Fig. 1. Motor neuron gene expression is dynamic during embryonic and early postnatal ages.

a Timeline of motor neuron development and functional maturation in mice. b A spinal cord section from an Hb9-GFP transgenic E10 embryo and outline of the procedure used to isolate motor neurons. Immunostaining shows co-labeling of HB9 protein (magenta) with high GFP expression from the transgene (green). The boxed region from the left image is shown with split colors on the right. c The right ventral horn region of a P21 Chat-Cre; Sun1-GFP spinal cord section and outline of the procedure used to isolate motor neuron nuclei at all ages from E13.5 to 2 years. Immunostaining shows co-labeling of CHAT protein (magenta) with SUN1-GFP (green). d Expression of transcription factors that mark cholinergic skeletal motor neuron (SMN), visceral motor neurons (VMN), interneurons (IN), and non-cholinergic cell types in the spinal cord at all profiled ages. A handful of VMN and IN markers are also expressed in SMNs, as seen in Supplementary Fig. 2f. e Principal component analysis on RNA-seq data at all timepoints. Circles of the same color represent biological replicates for each timepoint. f Percent of expressed genes that are upregulated or downregulated between two consecutive timepoints.
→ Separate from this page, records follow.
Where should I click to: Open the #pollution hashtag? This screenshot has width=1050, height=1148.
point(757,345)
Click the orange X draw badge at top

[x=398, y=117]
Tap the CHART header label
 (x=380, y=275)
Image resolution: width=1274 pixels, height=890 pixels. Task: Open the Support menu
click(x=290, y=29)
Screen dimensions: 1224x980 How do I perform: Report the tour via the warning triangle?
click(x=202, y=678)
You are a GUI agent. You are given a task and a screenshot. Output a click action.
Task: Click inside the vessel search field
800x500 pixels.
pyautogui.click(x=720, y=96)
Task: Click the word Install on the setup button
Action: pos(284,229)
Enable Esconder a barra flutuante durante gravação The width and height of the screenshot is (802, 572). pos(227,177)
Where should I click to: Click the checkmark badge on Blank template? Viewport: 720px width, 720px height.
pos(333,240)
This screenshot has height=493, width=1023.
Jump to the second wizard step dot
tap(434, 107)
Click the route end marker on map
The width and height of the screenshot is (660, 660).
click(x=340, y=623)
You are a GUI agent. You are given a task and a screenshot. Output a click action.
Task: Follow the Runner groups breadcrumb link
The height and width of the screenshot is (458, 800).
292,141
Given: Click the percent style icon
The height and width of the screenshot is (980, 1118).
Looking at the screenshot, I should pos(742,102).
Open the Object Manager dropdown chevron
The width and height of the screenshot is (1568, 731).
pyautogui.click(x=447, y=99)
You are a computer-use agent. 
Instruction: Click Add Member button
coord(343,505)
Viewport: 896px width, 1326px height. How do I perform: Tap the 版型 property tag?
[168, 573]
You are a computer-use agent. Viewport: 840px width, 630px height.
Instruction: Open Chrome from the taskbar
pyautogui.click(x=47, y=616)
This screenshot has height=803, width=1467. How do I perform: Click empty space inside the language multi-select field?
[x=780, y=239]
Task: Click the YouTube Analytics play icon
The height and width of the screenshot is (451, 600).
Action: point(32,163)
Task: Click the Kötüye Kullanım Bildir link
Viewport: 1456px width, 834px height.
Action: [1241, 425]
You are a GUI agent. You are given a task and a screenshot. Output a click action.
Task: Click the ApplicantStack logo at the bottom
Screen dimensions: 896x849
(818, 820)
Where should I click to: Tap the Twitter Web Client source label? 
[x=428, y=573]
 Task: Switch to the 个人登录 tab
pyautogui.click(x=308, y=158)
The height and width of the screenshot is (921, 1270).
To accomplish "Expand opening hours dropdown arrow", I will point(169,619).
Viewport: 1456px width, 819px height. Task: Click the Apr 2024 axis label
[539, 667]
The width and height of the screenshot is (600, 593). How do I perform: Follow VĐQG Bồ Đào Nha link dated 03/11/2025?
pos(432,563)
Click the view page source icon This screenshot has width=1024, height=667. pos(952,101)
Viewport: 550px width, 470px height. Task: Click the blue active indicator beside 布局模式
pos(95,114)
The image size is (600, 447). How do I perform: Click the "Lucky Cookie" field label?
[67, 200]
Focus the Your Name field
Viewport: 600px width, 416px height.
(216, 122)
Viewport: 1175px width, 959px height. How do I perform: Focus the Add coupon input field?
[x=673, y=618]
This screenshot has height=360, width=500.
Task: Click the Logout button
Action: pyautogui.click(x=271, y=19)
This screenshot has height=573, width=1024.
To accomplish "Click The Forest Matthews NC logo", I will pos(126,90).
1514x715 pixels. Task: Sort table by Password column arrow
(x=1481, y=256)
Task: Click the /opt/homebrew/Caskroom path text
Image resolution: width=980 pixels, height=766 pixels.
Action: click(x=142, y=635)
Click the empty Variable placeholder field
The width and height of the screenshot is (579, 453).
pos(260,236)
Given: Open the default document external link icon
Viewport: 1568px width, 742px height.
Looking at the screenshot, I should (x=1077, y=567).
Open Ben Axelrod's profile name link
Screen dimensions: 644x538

This plot is a summary of the differential gene expression plots in (g). g Plots showing differential gene expression between consecutive timepoints. Each dot represents one gene, colored dots are genes that are upregulated (green) or downregulated (blue) at least 2-fold with a p value <0.001. h Expression trajectories of various categories of functional genes. The scale for the heatmap is the same as in d. All scale bars are 50 μm.